In the field tests, performed in commercial plants or in pilot units, activated carbon injection (ACI) has shown the most promise as a near-term control technology, says Feeley. In a typical configuration, powdered activated carbon (PAC) is injected downstream of a plant’s air preheater (APH) and upstream of the particulate control device — an electrostatic precipitator (ESP) or fabric filter. The PAC absorbs Hg from the fluegas and is subsequently captured along with the fly ash.

One drawback of this technique is that fly ash is often sold for use as a concrete additive and PAC changes the properties of the ash, rendering it unsuitable for concrete. A process called Toxecon, developed by EPRI, avoids this problem by injecting PAC into the fluegas downstream of the primary particulate filter, then capturing the mercury-laden sorbent in a secondary filter or baghouse.

The first commercial installation of the Toxecon process started up last January at We Energies’ power plant in Marquette, Mich., as a five-year, $53-million demonstration project under DOE’s Clean Coal Power Initiative. DOE is contributing $24.9 million. So far the process has achieved 70–90% Hg removal, says Chang.

In a newer version of the process, Toxecon II, sorbent is injected into the latter fields of an ESP, rather than further downstream. This allows the recovery and sale of most of the ash from the first fields and avoids the cost of a second collection system. In field tests the process has obtained 60–80% Hg removal.

 

An elemental problem

However, ACI is by no means a panacea for mercury cleanup, since coal properties vary widely. Fluegas from the combustion of lignites and sub-bituminous coals, for example, is laden with elemental mercury, which is not amenable to absorption. The reason is that such coals contain much less chlorine and other oxidants than does bituminous coal, explains John Pavlish, a senior research advisor with the Energy & Environmental Research Center (EERC, Grand Forks, N.D.; undeerc.org).

One solution is to use a catalyst or chemical to oxidize elemental mercury to the ionic form. EERC has field-tested various chemical sorbent-enhancement additives (SEAs) to promote mercury oxidation and reports Hg removal of 87% in a test of calcium chloride, and better than 90% removal for a combination of PAC with a proprietary additive.

ADA-ES has tested a number of halogen-doped carbons, particularly brominated carbon, for cases where there is insufficient halogen in the fluegas. “We have got up to 90% mercury removal with BrACI at 3–4 lb/MMacf of gas, compared with 70–80% removal for standard carbon,” says Sjostrom.
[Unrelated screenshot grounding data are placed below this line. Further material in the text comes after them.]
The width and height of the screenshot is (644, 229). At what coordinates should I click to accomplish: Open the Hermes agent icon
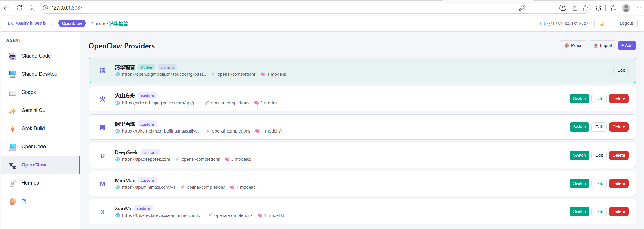(x=13, y=183)
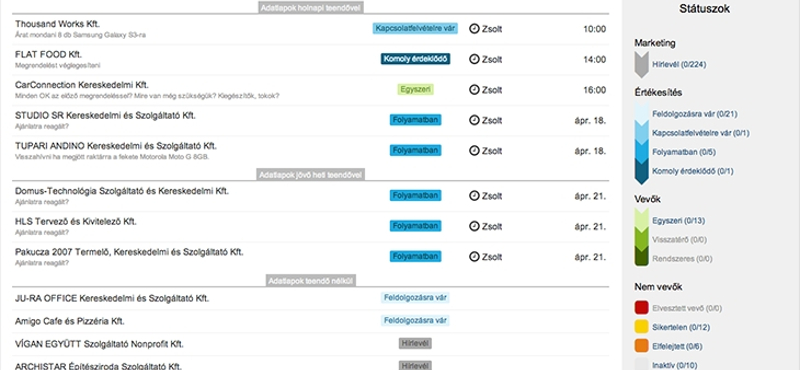Click the Hírlevél badge on VÍGAN EGYÜTT
This screenshot has height=370, width=800.
(415, 343)
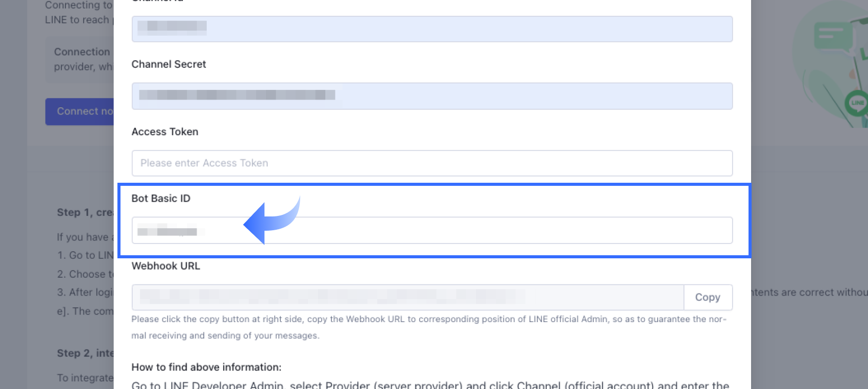The height and width of the screenshot is (389, 868).
Task: Click into the Access Token input field
Action: click(432, 163)
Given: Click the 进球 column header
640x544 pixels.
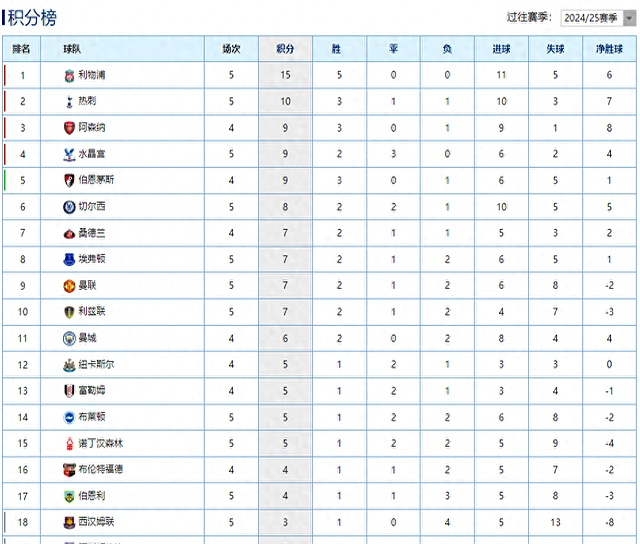Looking at the screenshot, I should (501, 48).
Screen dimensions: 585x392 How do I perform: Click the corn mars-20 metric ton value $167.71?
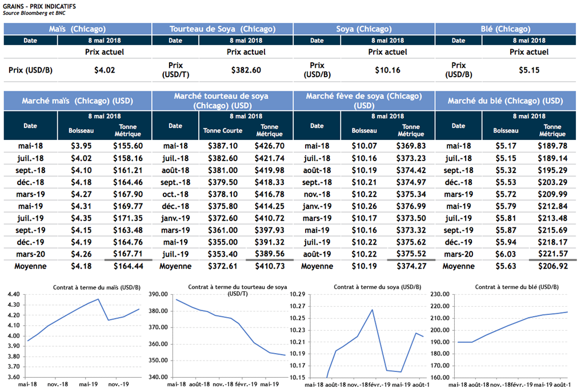127,254
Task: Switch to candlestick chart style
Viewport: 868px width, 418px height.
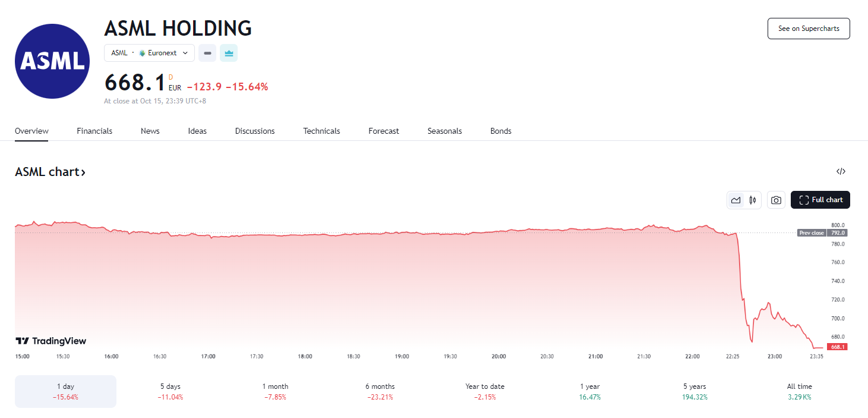Action: (x=752, y=200)
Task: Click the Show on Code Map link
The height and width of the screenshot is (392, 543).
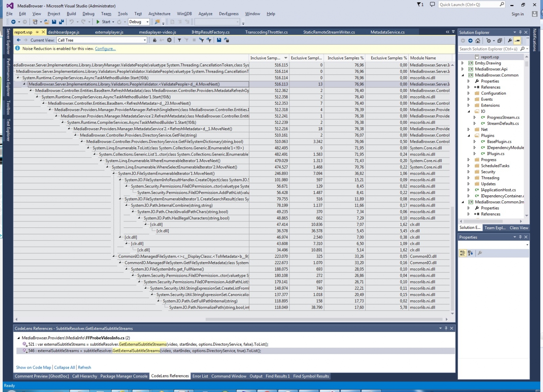Action: click(33, 368)
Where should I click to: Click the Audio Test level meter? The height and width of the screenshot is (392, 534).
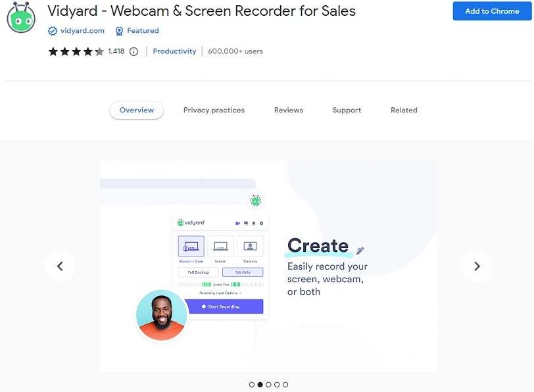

Normally, sorbent is injected into the lower part of a fluegas stream, where the temperature is low enough to get good physical absorption. An exception to this practice is the Mer-Cure process, developed by Alstom Power, Inc. (Windsor, Conn.; power.alstom.com). In the Mer-Cure process, injection takes place above the air heater, at 600–800°F. At these temperatures, the sorbent becomes a catalyst that oxidizes the Hg and enhances its capture, explains Shin Kang, Alstom’s technology manager.

Mer-Cure uses PAC treated with proprietary chemicals to allow high-temperature use. In field tests, it has achieved better than 90% Hg removal, says Kang. High-sulfur coals present a challenge, he says, because SO3 competes with Hg for sorbent space. Alstom is formulating a sorbent to minimize SO3 interaction.

Praxair, Inc. (Danbury, Conn.; praxair.com) is developing a process that allows plant operators to produce PAC from a plant’s pulverized coal. The process can produce doped PAC for less than 40% of the cost of currently available PAC, according to Praxair. The coal is rapidly heated and burned at up to 4,300°F by an oxygen-enriched gas stream in Praxair’s hot oxygen burner (HOB). In field tests, HOB-produced PAC has achieved 85–94% Hg capture.

A process whose cost is expected to be only one-tenth that of ACI per lb of Hg removed is being developed by Consol Energy (Pittsburgh, Pa.; consolenergy.com). In the Low-Temperature Mercury Control (LTMC) process, fluegas is cooled to about 220°F, so that Hg is absorbed on carbon inherent in the fly ash. The ash is then removed by an ESP. In field tests the process has reduced Hg emissions by more than 90%, says Consol.

 

Oxidation without sorbents

Elemental mercury in fluegas is oxidized by injecting a reactant gas into a wet electrostatic precipitator (WESP) in a process being developed by Wheelabrator Air Pollution Control Inc. (a Siemens company, Pittsburgh, Pa.; wapc.com) and MSE-Technology Applications (Butte, Mont.; mse-ta.com), with support from EPRI and Southern Company (Atlanta, Ga.; southerncompany.com). The resultant water-soluble compound can be removed by the WESP or by a downstream wet or dry fluegas desulfurization (FGD) system, says Dan Battleson, a senior manager with MSE-TA.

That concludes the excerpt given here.